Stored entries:
· · · · ·
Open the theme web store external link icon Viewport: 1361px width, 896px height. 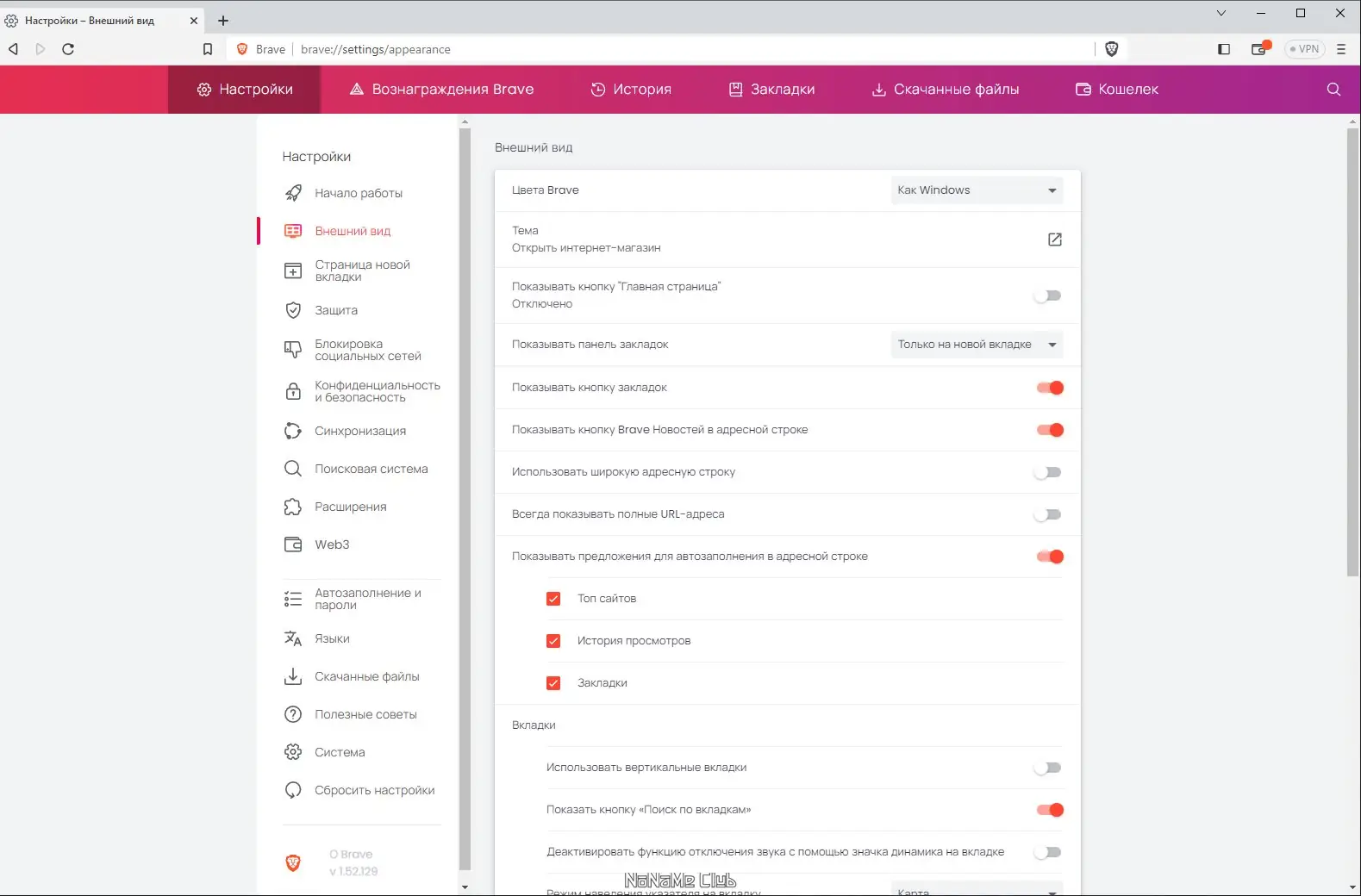coord(1054,240)
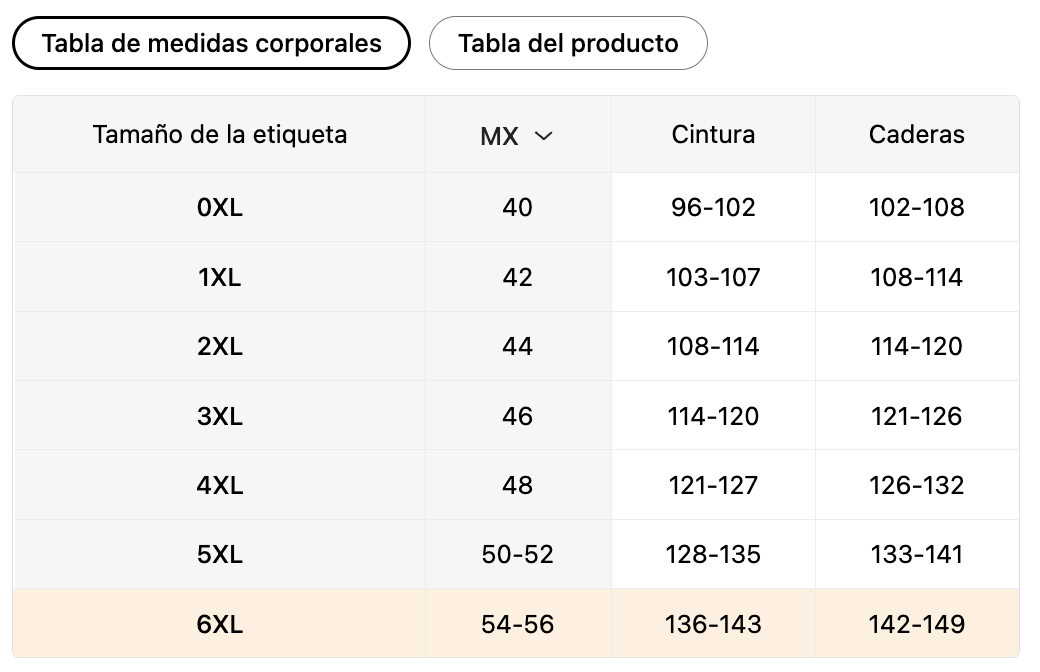The width and height of the screenshot is (1040, 672).
Task: Click the Cintura column header
Action: click(713, 135)
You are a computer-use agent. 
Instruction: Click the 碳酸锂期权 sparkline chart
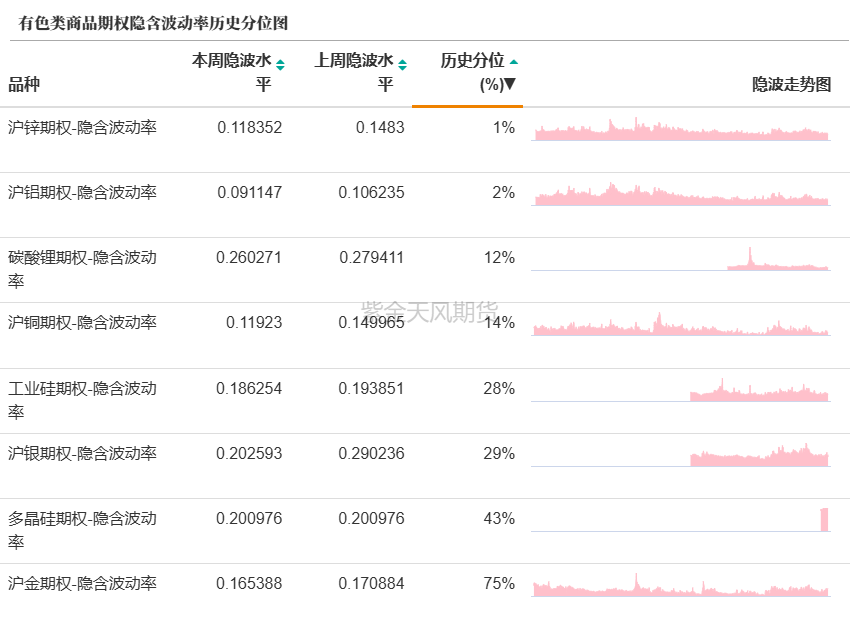(681, 259)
· · · · ·
Reproduce the entries word for word, starting at the line containing "You are a computer-use agent." and continuing through the end of the entries, with both ends included. Leave the pictures out.

You are a computer-use agent. 
Instruction: Click the 碳酸锂期权 sparkline chart
(681, 259)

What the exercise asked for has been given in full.